Foreign body ingestion is a common occurrence. Although over 80% of ingestions resolve spontaneously, approximately 1% of cases will require open surgical intervention.
We present a rare case of foreign body ingestion in an 18-year-old man causing distal mechanical small bowel obstruction, requiring exploratory laparotomy and enterotomy.
An 18-year-old man with no significant medical history and no previous abdominal operations presented to a regional hospital with a 5-day history of persistent nausea, vomiting, absolute constipation and generalised abdominal pain. On clinical examination, he was tachycardic (116 beats/min) with a low-grade temperature (37.8°C), and had abdominal distension with central abdominal guarding. Plain films showed dilated loops of small bowel, consistent with small bowel obstruction.
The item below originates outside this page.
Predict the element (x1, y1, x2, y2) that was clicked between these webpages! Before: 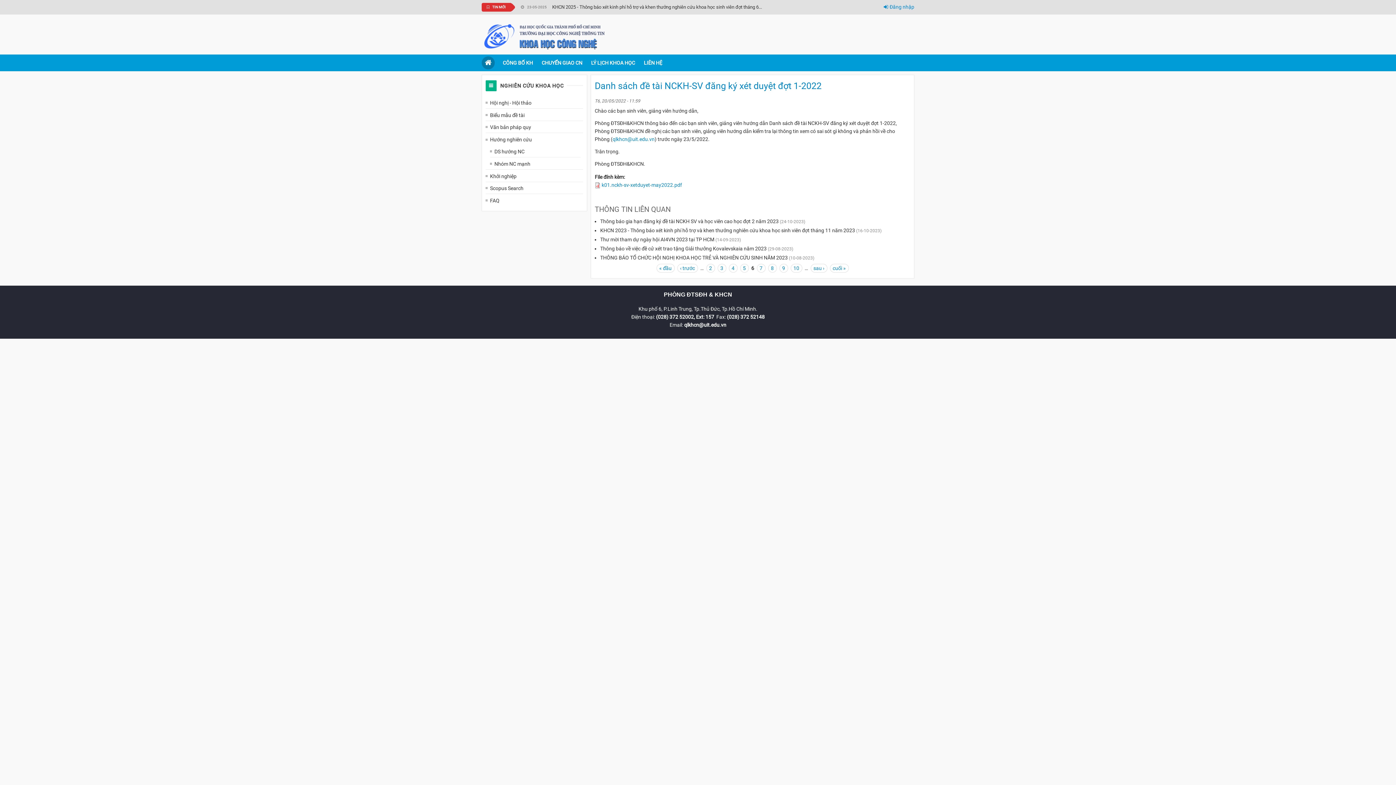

Subsequent evaluation with a CT scan demonstrated appearance of small bowel obstruction with at least one transition point in the left lower abdomen, with features concerning for internal herniation or mesenteric torsion resulting in closed loop obstruction. No foreign objects were seen at the initial reporting of imaging. A nasogastric tube was placed and an emergency explorative laparotomy was performed for concerns of closed loop bowel obstruction. Intraoperatively, small bowel dilatation was found throughout, up to the distal ileum. A soft, fluctuant and intraluminally mobile mass of approximately 4 cm in length was palpated in the distal ileum . The mass was causing severe obstruction, and the bowel distal to this was collapsed. Enterotomy revealed a water-filled rubber balloon. No history of foreign body ingestion was given by the patient on repeat assessments postoperatively. Given the density of the water balloon, only on retrospective review of the initial CT imaging was the foreign body identified. The patient was discharged home after tolerating enteral nutrition and outpatient psychiatry review organised.